The case I'd like is something with a good quality build and good material like aluminium or steel, nice amount of fans to keep my computer nice and cold in the hot summers of Australia, Mid-Tower to Full Tower size case, a good amount of bays, transparent side window, good looking case  and neon lights are a plus. Also, optional would be a mobo tray.

The current cases I've looked at that appeal to me are:
Xclio A380 Super Case = Looks Sick!
Thermaltake Spedo Advance Package = Nice looking case and seems to be good quality.
Thermaltake Xaser 6
Thermaltake Element G
NZXT Blackline, Guardian 921 and Apollo = All good, but NZXT isn't known for top quality.

I've heard Lian Li make the best quality cases, however I just don't like any of the cases I've seen from them, I prefer something that looks... well.. gamey? 

Hopefully you can stray me in the right direction. 

EDIT: Look further down for the new choices.


----------



## crazyeyesreaper (Dec 11, 2009)

i suggest  Haf932  its overused and everyone has one but its a nice case with great features and it dosent break the bank cost wise not to mention its rather sturdy and easily fits the biggest of hardware that and cable management is a breeze


----------



## Sensi Karate (Dec 11, 2009)

I was looking at that case and its priced fairly reasonably. However the Thermaltake Spedo Advance Package is quite similar and for about the same price. I prefer the style of the Spedo to be honest.


----------



## crazyeyesreaper (Dec 11, 2009)

everyone has there pick on what looks good i think the haf looks like hell but with good airflow full tower and cheap it had me at hello  but if the spedo advance package has what  you want get that instead thats the great thing about choosing a chassis you get what u want and if u dont like it 100% you can mod it


----------



## Binge (Dec 11, 2009)

+1 HAF cases by Coolermaster


----------



## Sensi Karate (Dec 11, 2009)

crazyeyesreaper said:


> everyone has there pick on what looks good i think the haf looks like hell but with good airflow full tower and cheap it had me at hello  but if the spedo advance package has what  you want get that instead thats the great thing about choosing a chassis you get what u want and if u dont like it 100% you can mod it



Yeah, I find the Haf932 kind of repitive since there are so many cases that have a similar style to it. I want something that looks good as-well as being built good. 

Anyone have any other suggestions then the HAF932?


----------



## MilkyWay (Dec 11, 2009)

Sensi Karate said:


> I'm looking for a new case for around $0-$300 AUD (I'd prefer in the $200 range). For you USD folks out there, thats around $2-$10 American dollars.
> 
> The case I'd like is something with a good quality build and good material like aluminium or steel, nice amount of fans to keep my computer nice and cold in the hot summers of Australia, Mid-Tower to Full Tower size case, a good amount of bays, transparent side window, good looking case  and neon lights are a plus.

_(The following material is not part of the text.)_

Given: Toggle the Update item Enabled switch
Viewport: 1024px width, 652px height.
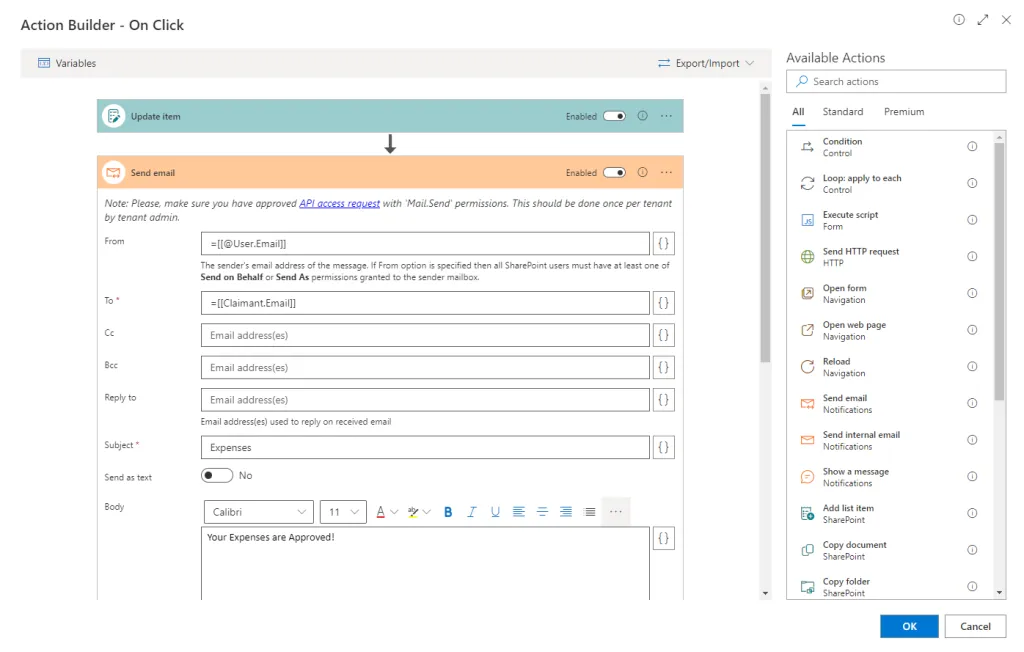Looking at the screenshot, I should tap(614, 116).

Also, optional would be a mobo tray.
> 
> ...



Gamey? Yeah ive always wanted a case that tasted like deer or rabbit...

That Spedo although a hilariously innuendo name looks pretty.
Your living in the past all those plasticy cases, fake alienware and transformer cases with 50 leds are all in the past. Todays case is a sleek design.

How about the SilverStone RV02


----------



## DirectorC (Dec 11, 2009)

Thermaltakes are big nasty frikkin things.


----------



## Sensi Karate (Dec 11, 2009)

MilkyWay said:


> Gamey? Yeah ive always wanted a case that tasted like deer or rabbit...
> 
> That Spedo although a hilariously innuendo name looks pretty.
> Your living in the past all those plasticy cases, fake alienware and transformer cases with 50 leds are all in the past. Todays case is a sleek design.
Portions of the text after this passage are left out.